▸ WORK TO COMPLETE
Reproduce the records verbatim, starting with the first line and going on through the line that contains "Action: click(x=299, y=97)".

▸ MATERIALS PROVIDED
—————

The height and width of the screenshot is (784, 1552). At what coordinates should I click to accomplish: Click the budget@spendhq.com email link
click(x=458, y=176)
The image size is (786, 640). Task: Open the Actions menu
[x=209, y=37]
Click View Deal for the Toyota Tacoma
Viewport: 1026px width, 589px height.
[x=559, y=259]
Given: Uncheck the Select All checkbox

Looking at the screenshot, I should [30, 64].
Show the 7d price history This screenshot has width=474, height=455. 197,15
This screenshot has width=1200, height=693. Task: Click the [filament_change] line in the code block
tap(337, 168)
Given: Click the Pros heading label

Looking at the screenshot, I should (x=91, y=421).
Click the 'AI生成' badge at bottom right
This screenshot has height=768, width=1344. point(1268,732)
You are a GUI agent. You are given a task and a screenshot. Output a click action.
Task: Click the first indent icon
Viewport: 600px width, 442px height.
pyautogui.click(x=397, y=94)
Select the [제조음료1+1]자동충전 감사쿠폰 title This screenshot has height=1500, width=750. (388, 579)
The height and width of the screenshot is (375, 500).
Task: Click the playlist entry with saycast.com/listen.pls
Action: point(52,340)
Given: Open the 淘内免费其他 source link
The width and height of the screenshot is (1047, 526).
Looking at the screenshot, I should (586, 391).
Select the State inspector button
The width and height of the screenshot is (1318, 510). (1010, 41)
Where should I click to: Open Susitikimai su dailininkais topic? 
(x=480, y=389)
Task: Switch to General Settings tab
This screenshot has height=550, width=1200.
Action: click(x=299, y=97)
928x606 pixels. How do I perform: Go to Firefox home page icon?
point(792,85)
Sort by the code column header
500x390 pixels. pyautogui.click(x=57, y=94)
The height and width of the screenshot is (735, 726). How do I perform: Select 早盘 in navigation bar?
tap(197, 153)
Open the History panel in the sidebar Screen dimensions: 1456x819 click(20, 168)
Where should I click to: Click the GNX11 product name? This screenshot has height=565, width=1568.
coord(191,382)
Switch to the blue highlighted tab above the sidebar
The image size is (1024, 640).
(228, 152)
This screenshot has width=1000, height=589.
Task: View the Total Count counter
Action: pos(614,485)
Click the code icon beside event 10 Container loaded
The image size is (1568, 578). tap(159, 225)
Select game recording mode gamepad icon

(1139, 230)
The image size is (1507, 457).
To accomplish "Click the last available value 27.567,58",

—————

▸ FULL RESPONSE
The height and width of the screenshot is (784, 1552). At what coordinates should I click to accomplish: Click the budget@spendhq.com email link
click(x=458, y=176)
The image size is (786, 640). Task: Open the Actions menu
[x=209, y=37]
Click View Deal for the Toyota Tacoma
Viewport: 1026px width, 589px height.
[x=559, y=259]
Given: Uncheck the Select All checkbox

Looking at the screenshot, I should [30, 64].
Show the 7d price history This screenshot has width=474, height=455. 197,15
This screenshot has width=1200, height=693. Task: Click the [filament_change] line in the code block
tap(337, 168)
Given: Click the Pros heading label

Looking at the screenshot, I should (x=91, y=421).
Click the 'AI生成' badge at bottom right
This screenshot has height=768, width=1344. point(1268,732)
You are a GUI agent. You are given a task and a screenshot. Output a click action.
Task: Click the first indent icon
Viewport: 600px width, 442px height.
pyautogui.click(x=397, y=94)
Select the [제조음료1+1]자동충전 감사쿠폰 title This screenshot has height=1500, width=750. (388, 579)
The height and width of the screenshot is (375, 500).
Task: Click the playlist entry with saycast.com/listen.pls
Action: point(52,340)
Given: Open the 淘内免费其他 source link
The width and height of the screenshot is (1047, 526).
Looking at the screenshot, I should (586, 391).
Select the State inspector button
The width and height of the screenshot is (1318, 510). (1010, 41)
Where should I click to: Open Susitikimai su dailininkais topic? 
(x=480, y=389)
Task: Switch to General Settings tab
This screenshot has height=550, width=1200.
Action: click(x=299, y=97)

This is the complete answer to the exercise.